They passed the time in coffee shops and gas stations, waiting more than 48 hours for traffic on B.C.’s Coquihalla Highway to budge from a virtual standstill brought on by last week’s heavy snow and freezing rain. They were the lucky ones.

Some motorists trapped in their vehicles along the frozen highway were forced to spend the night in their cars after every major highway linking the Lower Mainland with the rest of the province was closed due to harsh winter weather.

“You can’t turn around. You can’t do nothing. You’re just stopped in the middle of the highway,” one commercial truck driver told CTV Vancouver. “You’re in the truck, and you can’t even get out because there’s snow everywhere.”

Officials halted the Coquihalla Highway, also known as British Columbia Highway 5, between Hope, B.C. and Merritt, B.C. in both directions on Thursday due to extremely icy conditions.
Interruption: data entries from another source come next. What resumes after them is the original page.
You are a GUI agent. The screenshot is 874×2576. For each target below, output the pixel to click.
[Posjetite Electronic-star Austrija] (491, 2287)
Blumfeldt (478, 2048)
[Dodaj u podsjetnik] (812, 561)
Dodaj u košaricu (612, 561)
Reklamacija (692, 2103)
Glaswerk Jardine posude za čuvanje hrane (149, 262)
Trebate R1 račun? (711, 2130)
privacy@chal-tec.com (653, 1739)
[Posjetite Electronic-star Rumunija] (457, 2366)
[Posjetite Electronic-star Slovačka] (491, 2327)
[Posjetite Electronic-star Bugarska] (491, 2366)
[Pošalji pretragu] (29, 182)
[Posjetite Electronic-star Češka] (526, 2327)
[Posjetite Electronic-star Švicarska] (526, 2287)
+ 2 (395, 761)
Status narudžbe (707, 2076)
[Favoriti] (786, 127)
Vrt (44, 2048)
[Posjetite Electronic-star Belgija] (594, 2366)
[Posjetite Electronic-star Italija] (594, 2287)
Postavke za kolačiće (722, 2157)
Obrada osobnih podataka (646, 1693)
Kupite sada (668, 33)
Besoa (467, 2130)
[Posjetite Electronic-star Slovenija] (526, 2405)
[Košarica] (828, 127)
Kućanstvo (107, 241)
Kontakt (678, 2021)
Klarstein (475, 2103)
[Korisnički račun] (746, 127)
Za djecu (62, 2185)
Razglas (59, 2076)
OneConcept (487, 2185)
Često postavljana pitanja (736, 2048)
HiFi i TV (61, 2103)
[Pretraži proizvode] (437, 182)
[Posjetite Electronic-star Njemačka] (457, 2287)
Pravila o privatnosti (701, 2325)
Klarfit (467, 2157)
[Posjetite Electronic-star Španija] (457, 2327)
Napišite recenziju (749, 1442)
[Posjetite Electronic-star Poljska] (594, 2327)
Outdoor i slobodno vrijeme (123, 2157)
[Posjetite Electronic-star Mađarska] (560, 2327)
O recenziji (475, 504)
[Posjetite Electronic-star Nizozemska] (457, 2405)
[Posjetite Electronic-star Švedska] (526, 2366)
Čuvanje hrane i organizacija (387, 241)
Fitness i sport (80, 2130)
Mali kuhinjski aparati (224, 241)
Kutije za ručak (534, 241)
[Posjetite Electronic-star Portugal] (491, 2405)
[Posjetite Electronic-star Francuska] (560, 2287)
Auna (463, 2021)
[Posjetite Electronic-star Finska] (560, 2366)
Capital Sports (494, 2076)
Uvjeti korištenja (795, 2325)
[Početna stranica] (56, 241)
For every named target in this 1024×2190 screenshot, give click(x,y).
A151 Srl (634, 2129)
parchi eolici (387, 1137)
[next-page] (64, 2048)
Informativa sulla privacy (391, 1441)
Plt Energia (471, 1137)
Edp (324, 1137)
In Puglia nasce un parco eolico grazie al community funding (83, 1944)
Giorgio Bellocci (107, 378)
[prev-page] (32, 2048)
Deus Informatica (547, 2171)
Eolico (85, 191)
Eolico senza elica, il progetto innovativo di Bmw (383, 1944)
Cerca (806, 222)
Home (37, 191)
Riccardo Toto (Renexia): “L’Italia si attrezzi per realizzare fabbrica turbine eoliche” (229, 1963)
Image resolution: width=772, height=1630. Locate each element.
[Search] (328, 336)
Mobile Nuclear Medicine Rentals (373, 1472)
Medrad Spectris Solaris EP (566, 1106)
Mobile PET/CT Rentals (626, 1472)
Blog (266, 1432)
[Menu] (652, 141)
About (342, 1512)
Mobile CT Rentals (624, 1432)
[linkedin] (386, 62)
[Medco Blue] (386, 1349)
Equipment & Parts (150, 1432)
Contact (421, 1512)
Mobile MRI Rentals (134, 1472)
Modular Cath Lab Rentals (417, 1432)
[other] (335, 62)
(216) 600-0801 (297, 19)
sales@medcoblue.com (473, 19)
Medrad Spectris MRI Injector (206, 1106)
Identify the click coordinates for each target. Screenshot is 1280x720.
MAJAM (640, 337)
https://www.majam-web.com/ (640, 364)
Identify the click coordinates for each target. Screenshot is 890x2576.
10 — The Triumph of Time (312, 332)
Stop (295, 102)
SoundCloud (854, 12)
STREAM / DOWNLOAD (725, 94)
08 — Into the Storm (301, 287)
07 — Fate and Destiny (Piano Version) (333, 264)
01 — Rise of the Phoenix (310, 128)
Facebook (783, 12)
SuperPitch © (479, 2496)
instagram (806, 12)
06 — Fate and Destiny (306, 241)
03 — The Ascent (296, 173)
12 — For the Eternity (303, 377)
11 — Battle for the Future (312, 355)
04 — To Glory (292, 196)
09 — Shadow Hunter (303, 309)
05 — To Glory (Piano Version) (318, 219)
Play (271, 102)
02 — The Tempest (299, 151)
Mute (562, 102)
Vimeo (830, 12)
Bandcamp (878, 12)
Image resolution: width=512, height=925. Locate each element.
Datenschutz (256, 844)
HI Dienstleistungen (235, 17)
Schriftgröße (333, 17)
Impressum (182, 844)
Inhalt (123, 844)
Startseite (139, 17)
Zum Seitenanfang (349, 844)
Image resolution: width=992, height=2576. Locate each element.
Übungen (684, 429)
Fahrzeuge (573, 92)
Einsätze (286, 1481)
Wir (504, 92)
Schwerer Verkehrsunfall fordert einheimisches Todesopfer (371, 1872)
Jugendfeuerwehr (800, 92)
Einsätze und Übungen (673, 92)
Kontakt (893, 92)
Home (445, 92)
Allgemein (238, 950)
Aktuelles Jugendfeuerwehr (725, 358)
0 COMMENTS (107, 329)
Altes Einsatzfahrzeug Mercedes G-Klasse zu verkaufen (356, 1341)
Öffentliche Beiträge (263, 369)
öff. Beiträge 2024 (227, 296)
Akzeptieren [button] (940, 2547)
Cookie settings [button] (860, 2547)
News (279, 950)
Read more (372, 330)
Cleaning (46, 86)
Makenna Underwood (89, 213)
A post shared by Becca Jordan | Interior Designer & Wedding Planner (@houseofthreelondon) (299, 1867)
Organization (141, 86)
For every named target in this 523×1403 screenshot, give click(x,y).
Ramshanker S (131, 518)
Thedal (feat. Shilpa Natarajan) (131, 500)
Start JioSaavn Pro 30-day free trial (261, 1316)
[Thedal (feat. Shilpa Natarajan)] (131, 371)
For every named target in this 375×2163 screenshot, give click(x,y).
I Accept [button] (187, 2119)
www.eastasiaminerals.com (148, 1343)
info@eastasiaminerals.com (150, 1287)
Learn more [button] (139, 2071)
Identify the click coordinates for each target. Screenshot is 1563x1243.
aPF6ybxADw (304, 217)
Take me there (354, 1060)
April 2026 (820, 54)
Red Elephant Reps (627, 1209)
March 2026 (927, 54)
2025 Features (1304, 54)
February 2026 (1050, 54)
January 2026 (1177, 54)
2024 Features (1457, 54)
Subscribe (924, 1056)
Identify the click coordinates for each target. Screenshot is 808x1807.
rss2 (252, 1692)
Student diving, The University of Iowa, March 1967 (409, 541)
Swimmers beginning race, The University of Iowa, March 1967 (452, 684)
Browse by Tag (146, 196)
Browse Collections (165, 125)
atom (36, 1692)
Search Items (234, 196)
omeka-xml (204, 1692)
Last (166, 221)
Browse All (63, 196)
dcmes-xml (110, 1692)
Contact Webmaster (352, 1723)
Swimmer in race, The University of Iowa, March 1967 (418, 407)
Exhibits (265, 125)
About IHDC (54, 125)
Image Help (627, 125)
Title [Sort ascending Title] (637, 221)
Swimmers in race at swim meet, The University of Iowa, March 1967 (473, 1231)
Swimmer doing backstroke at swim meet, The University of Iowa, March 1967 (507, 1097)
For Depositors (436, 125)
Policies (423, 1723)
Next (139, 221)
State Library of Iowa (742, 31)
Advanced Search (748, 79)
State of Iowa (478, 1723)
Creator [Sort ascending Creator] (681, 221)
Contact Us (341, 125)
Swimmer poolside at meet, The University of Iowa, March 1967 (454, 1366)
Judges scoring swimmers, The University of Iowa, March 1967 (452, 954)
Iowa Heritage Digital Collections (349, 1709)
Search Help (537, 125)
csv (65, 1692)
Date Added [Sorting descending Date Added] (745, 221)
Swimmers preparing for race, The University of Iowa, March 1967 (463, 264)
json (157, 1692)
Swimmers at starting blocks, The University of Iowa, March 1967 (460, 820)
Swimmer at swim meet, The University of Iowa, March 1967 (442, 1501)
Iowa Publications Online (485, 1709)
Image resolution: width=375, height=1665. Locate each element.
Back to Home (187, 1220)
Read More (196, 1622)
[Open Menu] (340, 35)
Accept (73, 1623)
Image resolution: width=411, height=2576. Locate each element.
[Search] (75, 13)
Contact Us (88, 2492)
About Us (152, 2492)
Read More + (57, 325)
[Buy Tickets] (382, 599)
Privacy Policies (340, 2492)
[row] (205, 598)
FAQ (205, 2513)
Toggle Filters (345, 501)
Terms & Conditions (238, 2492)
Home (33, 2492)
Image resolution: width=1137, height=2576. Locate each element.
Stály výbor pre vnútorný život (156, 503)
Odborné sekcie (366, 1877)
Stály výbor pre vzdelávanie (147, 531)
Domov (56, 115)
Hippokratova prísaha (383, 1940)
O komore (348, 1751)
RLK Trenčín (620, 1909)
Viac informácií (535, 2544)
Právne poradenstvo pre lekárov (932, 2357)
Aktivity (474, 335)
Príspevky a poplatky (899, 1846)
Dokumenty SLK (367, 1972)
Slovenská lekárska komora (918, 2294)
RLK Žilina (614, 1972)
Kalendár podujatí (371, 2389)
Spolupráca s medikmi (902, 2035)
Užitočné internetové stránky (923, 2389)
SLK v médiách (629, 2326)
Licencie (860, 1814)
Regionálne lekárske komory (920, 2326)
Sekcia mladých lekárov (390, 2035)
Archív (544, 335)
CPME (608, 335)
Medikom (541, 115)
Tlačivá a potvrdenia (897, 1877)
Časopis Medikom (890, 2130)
Hope is about 150 kilometers east of Vancouver.

The B.C. Ministry of Transportation and Infrastructure warned of “significant delays in both directions due to traffic volume and congestion,” as vehicles dealt with compact snow, icy roads, pooling water and dense fog.

Officials cautiously reopened the highway on Friday, but decided to close it again in both directions a few hours later, as conditions deteriorated and some transport trucks lost control and spun out.

DriveBC tweeted that the highway was reopened by about 4 a.m. local time on Saturday.

The shutdown caused a massive traffic snarl that delayed drivers for hours after lanes reopened.

Many questioned why they were allowed to set out along the slippery route in the first place. Others simply resigned themselves to an evening of “car camping” as night fell.

For one group of stranded travellers, the slick tarmac became an impromptu rink for a game of street hockey.

The province says closing roads is not something it takes lightly. Mike Lorimer, the regional director for the B.C. Ministry of Transportation and Infrastructures, said routes like the Coquihalla Highway can be especially treacherous when hit with snow and freezing rain.

“It is an incredibly challenging highway,” he said. “It has a big snow belt. It (was) definitely winter conditions. Really unprecedented levels of freezing rain (that) we couldn’t stay on top of. (There were) so many vehicles trying to get though there.”

Now that the weather has improved and tempers have cooled, many have said the province was right to exercise caution. If nothing else, the experience has given hundreds of people a classic Canadian winter driving story to tell.